The college currently offers a Masters in Science and Management degree that uses the Internet, which they plan to use as a blueprint for designing similar online services. Over the next year, most if not all, the services offered on the college's proprietary network will be transferred to the Internet. This means that students will be able to access class schedules, courses and course information, ask billing questions, receive academic advisement, as well as obtain detailed information about enrollment and transfer credits, all via the Internet.
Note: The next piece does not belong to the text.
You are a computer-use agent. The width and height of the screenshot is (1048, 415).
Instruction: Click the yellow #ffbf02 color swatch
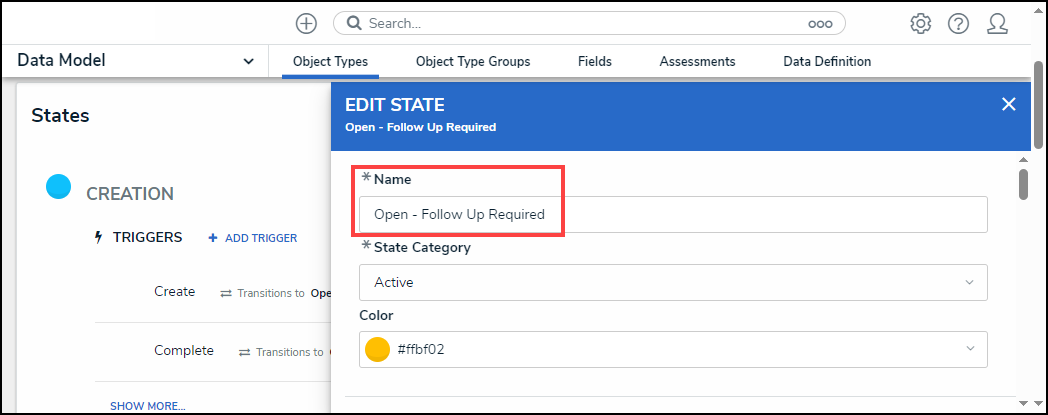click(377, 349)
There are also plans to create a "chat engine" that will not only enable faculty and students to communicate, but will also create an atmosphere of community by allowing students to casually chat with each other and keep up with current collegiate events. In instruction, a classroom-type atmosphere will be created by having faculty use the chat engine to post questions, enabling students to respond to both the professor and fellow students. Furthermore, much of a course's reference material will be made available online, saving students both time and expense in obtaining them.

The design for the college's new Internet service is taking place entirely in-house, with new courses added according to demand. As more of the proprietary network is transferred to the Internet, the Thomas Edison College, with the help of pwWebSpeak, will soon hold the distinction of being the only college to offer truly universal access to all of its programs and services.